Die Tuberkulose ist eine Infektionskrankheit, die von Bakterien (Mycobacterium tuberculosis) verursacht wird und Jahr für Jahr weltweit zwei Millionen Todesopfer fordert. Etwa ein Drittel der Weltbevölkerung ist infiziert, und immer mehr Bakterienstämme entwickeln eine Unempfindlichkeit (Resistenz) gegen die derzeit verfügbaren Medikamente. Forscher der Außenstelle des „Europäischen Laboratoriums für Molekularbiologie“ (EMBL) in Hamburg und des „Max-Planck-Instituts für Infektionsbiologie“ (MPIIB) in Berlin haben nun die Struktur eines Eiweißstoffes entschlüsselt, die dem Bakterium sein Überleben in menschlichen Zellen ermöglicht und potentielle Ansatzpunkte für die Entwicklung neuartiger Antibiotika aufzeigt. „Gefährlich ist M. tuberculosis, weil es sich in den Immunzellen des menschlichen Körpers versteckt hält und dort überdauert“, erläutert Matthias Wilmanns, Leiter des EMBL. Die Wissenschaftler vermuteten schon länger, dass bestimmte Schlüsselmoleküle das Überleben des Bakteriums sichern. Daher untersuchten sie die Funktion verschiedener, bei Tuberkulose typischerweise vorkommender Eiweißstoffe (Proteine) und bestimmten deren atomaren Strukturen. Die Ergebnisse ihrer Suche nach neuen Hemmstoffen veröffentlichten sie in der Fachzeitschrift Proceedings of the National Academy of Sciences (PNAS).

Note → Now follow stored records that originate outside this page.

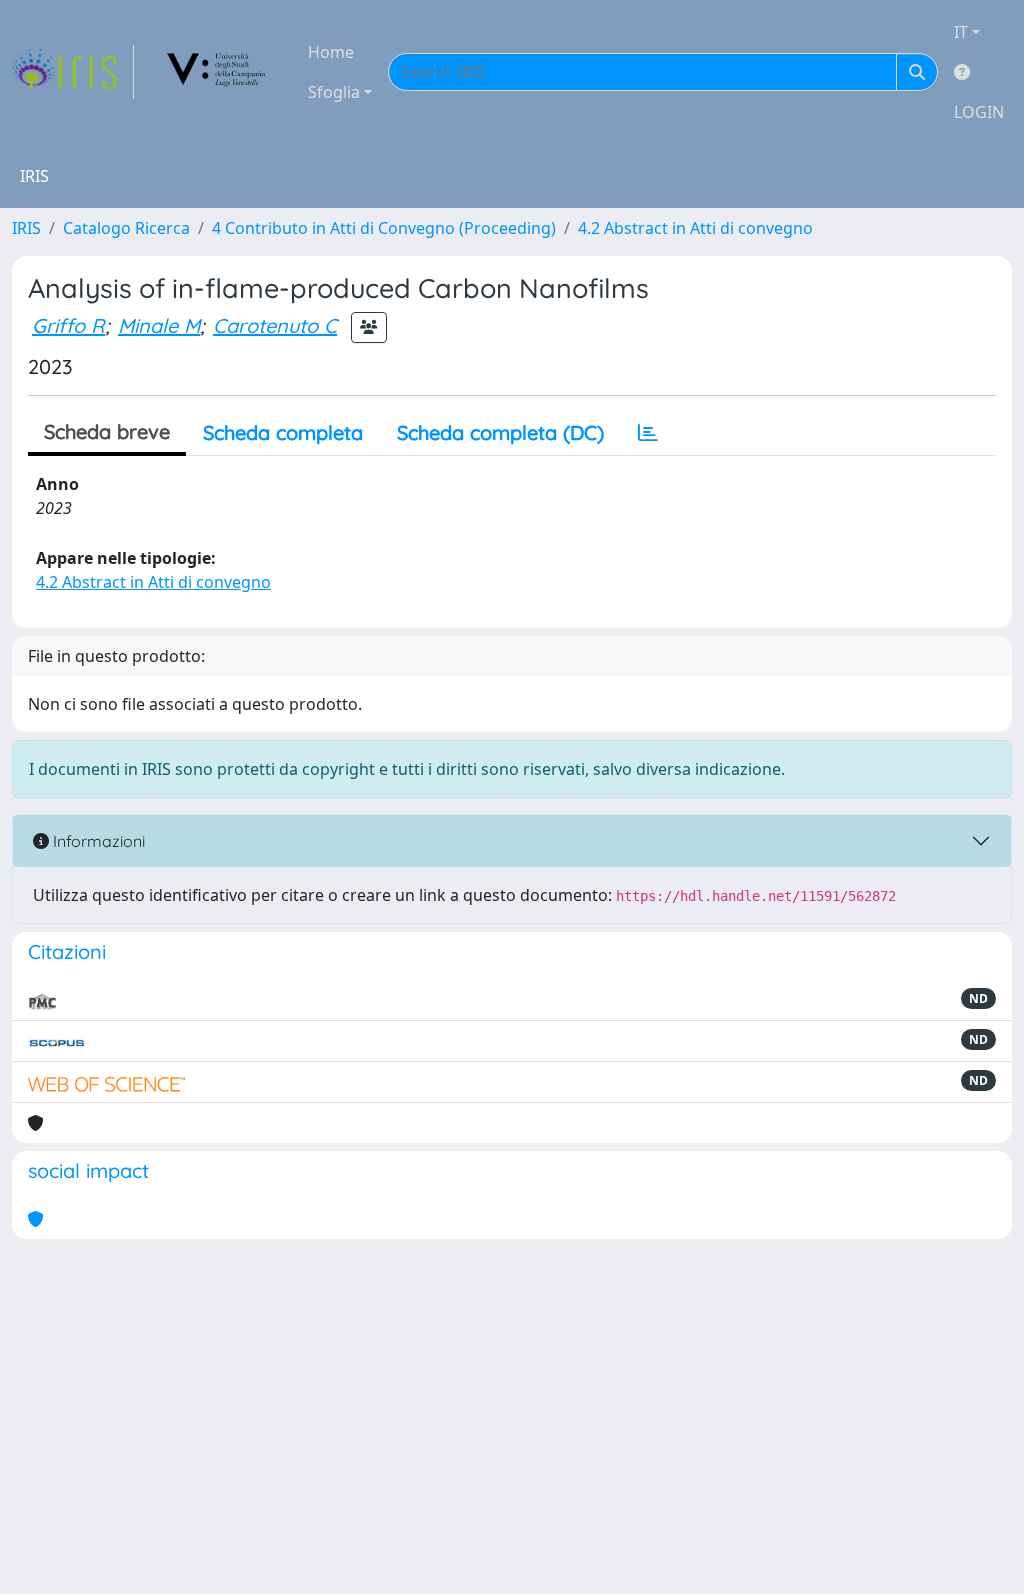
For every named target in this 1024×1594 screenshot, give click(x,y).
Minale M (159, 325)
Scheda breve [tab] (107, 431)
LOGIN (979, 112)
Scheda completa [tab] (283, 432)
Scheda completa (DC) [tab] (500, 432)
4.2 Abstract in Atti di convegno (695, 228)
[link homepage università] (217, 72)
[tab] (648, 433)
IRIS (26, 228)
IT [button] (961, 32)
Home (331, 52)
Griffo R (68, 325)
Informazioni (97, 841)
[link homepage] (73, 72)
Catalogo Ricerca (126, 228)
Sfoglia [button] (334, 92)
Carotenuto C (275, 325)
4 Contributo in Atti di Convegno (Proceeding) (384, 228)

„Vor allem bei akut infizierten Patienten mit Formen des Tuberkulose-Bakteriums, die bereits eine Resistenz gegen zahlreiche Wirkstoffe entwickelt haben, stießen wir auf ein auffälliges Protein namens LipB", berichtet Stefan Kaufmann, Direktor am MPIIB, der sich auf die Biologie des Tuberkelbakteriums und dessen Überlebensstrategien in Immunzellen spezialisiert hat. „Im Vergleich zu Gesunden fanden wir bei diesen Patienten eine 70-fach erhöhte Produktion von LipB vor, was ein deutlicher Hinweis darauf ist, dass dieses Protein an der Entwicklung der Krankheit beteiligt ist“, erläutert Wilmanns. „Ein Strukturbild des Proteins – das ist eine Art technisches Diagramm des Eiweißstoff-Bauplans - gab uns dann wichtige Hinweise auf seine Wirkungsmechanismen. Demnach gehört LipB einem lebenswichtigen Signalweg im bakteriellen Organismus an, wobei M. tuberculosis über keinerlei Ausweichmechanismen zu verfügen scheint, welche die Rolle von LipB übernehmen könnten. Ein Hemmstoff, der diesen Signalweg blockiert, würde daher zentrale Prozesse lahm legen, ohne die das Bakterium nicht überleben oder sich vermehren könnte - eine sehr effektive Strategie für einen Wirkstoff.“ Die Forscher wollen nun gezielt nach Verbindungen suchen, die diese Rolle übernehmen können. „Die auf Strukturbildern basierende Arzneimittelforschung hat sich bereits bei zahlreichen anderen Krankheiten als großer Erfolg erwiesen. Jetzt wenden wir diese Instrumente auf die Tuberkulose an.“, fasst Wilmanns zusammen.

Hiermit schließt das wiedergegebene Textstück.